Opened 3 years ago

Closed 7 months ago

#16596 closed enhancement (implemented)

Change database queries towards making only a single query per request

Reported by: karsten Owned by: karsten
Priority: Medium Milestone:
Component: Metrics/ExoneraTor Version:
Severity: Normal Keywords:
Cc: karsten Actual Points:
Parent ID: Points:
Reviewer: Sponsor:

Description

We're currently making up to four database requests to handle a single user request. We're re-using the same database connection for them, but we can very likely do better.

Maybe we can reduce this to making only a single database query per request. This might require some mild hacking, because we'd want the query response to contain at least the following information:

  • table rows for the technical details part,
  • addresses in the same /24 or /48 without details
  • whether there were any consensuses in the database for the requested day or previous/next day, and
  • dates of first and last consensus in the database.

Child Tickets

Change History (17)

comment:1 Changed 11 months ago by rose

Severity: Normal

comment:2 Changed 9 months ago by karsten

Cc: karsten added

This might be related to the recently pushed fixes/enhancements. I'll let irl do a quick check whether that's the case. If it's potentially Onionoo-related, please let me know and I'll take a closer look!

comment:3 Changed 9 months ago by karsten

Owner: set to karsten
Status: newaccepted

Err, wrong ticket, this one just happened to be open. By the way, I picked up work on this one yesterday.

comment:4 Changed 8 months ago by karsten

Priority: LowMedium
Status: acceptedneeds_review

Please review my branch task-16596 which reduces database access to a single query and which prepares for separating ExoneraTor into a back-end and a front-end part.

comment:5 Changed 8 months ago by karsten

I just pushed another commit to that branch which starts using a JSP in preparation for moving the page to metrics-web.

comment:6 Changed 8 months ago by iwakeh

Already found a bit. There are also a few things that are part of other tickets (#19623, #19624, #21145), which I tried to omit here.

ExoneraTorServlet: exoneratorHost should not be configured via web.xml, rather use simple java properties file or even simpler hard code. After all it shouldn't change that often, should it?

In 'step 3' I see some problems with null values, for example, "".equals(null) would evaluate to false (line 147 following).

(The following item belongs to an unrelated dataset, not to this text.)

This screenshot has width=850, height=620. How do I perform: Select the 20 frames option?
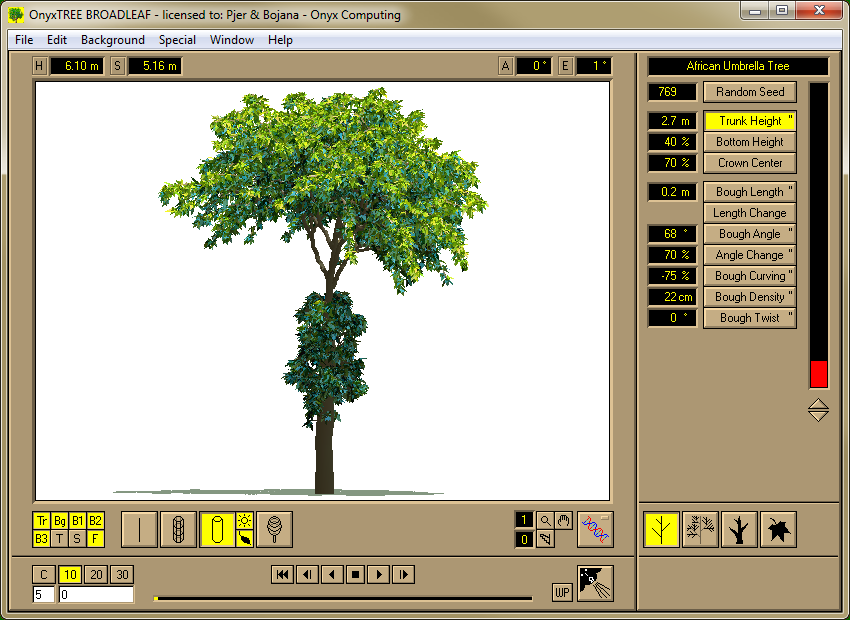click(x=96, y=574)
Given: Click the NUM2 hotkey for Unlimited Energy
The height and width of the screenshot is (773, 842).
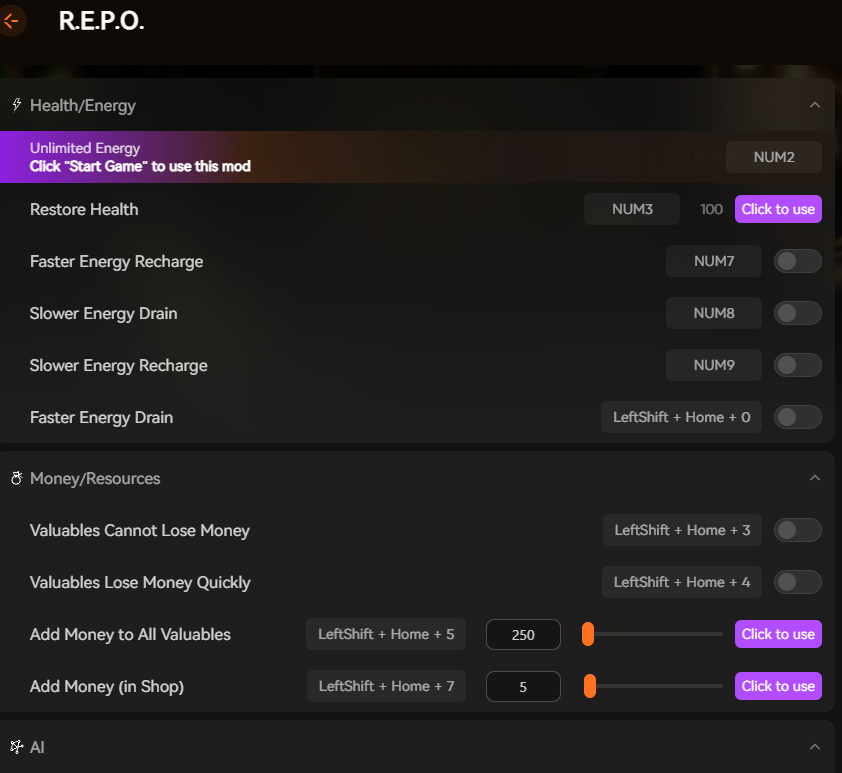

For most exceptions caught the error message should be logged; and, it might be time to switch to slf4j-api and logback, now.

In addition, reading the response query should also catch RuntimeExceptions (possibly from Gson).

The version received should also be logged, if it differs from the known version.
The known version(s) could be a constant in ExoneraTorServlet; either just the major part or all. This makes it more obvious.

QueryServlet: Helper methods private String parseTimestampParameter and private String parseIpParameter should be public static and tests should be added. Similarly, private String convertIpV*ToHex, which could be combined by simply adding another argument, i.e., public static String convertIpV4ToHex(String relayIp, boolean isIpV4).
A MILLISEC_IN_DAY = 24L * 60L * 60L * 1000L constant would be useful.

Other: Using the object Boolean exit for a triplet state is a bit too much of a hack. There could be a simple enum, as simple as, for example, public enum Exit { U, Y, N; }.

Regarding SQL:
Order-by statement should be using names not numbers.
Couldn't the exit-information be part of the query already?

(I could also look into providing some patches, if we agree on the changes and you don't have the time?)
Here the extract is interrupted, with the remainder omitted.